Within these entries, how many lines contain the word "Download"? Answer with the number alone.

Stored data

-------------------------

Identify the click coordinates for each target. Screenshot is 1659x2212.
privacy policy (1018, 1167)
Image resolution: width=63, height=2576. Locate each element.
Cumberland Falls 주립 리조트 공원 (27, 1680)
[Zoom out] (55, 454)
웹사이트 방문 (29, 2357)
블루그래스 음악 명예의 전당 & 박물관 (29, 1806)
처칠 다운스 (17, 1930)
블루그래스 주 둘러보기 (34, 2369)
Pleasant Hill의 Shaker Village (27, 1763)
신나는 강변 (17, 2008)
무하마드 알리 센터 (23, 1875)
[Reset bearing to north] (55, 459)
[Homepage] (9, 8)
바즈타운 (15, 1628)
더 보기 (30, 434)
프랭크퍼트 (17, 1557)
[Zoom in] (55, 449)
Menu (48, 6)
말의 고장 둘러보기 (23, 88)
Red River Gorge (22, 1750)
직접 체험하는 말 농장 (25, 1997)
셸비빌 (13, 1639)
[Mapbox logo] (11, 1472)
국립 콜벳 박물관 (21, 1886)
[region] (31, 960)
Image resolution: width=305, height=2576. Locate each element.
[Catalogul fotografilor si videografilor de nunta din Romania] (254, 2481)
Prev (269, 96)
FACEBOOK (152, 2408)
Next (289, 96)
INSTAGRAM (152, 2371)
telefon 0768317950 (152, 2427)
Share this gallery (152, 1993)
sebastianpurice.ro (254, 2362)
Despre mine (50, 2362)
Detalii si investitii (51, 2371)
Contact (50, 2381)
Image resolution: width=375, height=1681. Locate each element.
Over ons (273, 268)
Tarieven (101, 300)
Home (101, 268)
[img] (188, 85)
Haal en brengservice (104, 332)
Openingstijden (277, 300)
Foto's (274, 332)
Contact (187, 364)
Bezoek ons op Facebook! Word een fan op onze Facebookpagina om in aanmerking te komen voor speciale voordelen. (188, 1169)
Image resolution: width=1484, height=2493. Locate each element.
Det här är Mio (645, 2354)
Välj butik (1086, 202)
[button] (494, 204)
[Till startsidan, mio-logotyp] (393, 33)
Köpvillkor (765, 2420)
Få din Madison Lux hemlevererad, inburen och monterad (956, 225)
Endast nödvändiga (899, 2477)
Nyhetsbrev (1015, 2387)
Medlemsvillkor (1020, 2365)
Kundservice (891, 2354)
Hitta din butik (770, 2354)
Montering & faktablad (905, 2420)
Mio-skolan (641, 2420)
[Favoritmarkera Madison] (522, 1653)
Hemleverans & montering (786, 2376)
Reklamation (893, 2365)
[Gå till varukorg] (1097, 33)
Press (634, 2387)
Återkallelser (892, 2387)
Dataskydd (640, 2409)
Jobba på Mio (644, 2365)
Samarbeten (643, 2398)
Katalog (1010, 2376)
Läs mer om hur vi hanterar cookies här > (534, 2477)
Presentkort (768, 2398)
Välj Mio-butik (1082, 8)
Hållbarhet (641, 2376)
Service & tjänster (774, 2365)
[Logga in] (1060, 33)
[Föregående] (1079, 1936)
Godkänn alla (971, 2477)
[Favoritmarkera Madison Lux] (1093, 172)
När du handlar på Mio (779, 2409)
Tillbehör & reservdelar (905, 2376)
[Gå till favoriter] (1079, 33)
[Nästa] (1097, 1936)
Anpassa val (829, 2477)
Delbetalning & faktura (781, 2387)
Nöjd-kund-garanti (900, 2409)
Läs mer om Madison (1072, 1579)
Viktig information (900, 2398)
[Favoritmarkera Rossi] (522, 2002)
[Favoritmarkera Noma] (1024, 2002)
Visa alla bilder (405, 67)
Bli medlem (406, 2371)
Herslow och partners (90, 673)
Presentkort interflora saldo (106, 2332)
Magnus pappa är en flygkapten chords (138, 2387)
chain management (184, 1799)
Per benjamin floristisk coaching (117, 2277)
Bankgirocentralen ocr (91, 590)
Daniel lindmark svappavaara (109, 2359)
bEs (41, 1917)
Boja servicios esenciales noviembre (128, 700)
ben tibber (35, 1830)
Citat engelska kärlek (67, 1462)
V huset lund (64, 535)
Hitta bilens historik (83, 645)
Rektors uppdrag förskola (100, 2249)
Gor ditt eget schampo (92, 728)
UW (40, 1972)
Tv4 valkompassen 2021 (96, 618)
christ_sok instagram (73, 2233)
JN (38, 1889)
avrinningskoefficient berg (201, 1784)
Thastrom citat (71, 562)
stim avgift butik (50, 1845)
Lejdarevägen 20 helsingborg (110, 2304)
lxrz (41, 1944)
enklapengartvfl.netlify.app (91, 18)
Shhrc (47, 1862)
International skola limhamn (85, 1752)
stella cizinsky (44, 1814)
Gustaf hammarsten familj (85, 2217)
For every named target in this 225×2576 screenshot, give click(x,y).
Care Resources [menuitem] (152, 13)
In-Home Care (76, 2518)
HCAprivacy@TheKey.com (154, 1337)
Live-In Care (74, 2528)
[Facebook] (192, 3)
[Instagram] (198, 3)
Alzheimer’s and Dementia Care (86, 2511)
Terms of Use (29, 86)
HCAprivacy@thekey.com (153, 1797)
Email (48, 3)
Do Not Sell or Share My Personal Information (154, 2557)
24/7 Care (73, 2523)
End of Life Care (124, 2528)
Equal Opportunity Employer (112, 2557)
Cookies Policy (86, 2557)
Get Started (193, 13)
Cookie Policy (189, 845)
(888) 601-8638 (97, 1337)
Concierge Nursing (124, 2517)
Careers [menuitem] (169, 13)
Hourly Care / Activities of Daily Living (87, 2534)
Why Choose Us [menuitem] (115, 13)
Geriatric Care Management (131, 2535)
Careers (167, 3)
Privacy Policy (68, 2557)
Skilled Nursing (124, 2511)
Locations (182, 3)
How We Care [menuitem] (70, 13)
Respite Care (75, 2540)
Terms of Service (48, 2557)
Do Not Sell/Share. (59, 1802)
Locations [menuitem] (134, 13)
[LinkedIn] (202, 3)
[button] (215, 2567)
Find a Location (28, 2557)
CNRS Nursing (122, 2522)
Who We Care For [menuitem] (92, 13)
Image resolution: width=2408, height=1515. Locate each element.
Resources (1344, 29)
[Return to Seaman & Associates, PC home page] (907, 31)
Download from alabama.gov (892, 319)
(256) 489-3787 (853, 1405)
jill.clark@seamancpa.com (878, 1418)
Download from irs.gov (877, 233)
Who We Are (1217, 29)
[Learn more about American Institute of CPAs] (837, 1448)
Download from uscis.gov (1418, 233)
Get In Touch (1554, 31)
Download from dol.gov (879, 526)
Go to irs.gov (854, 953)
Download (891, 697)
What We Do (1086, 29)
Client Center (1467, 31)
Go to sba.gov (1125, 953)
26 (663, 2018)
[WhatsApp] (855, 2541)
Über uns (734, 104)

-------------------------

OUTPUT FOR THIS EXERCISE:
5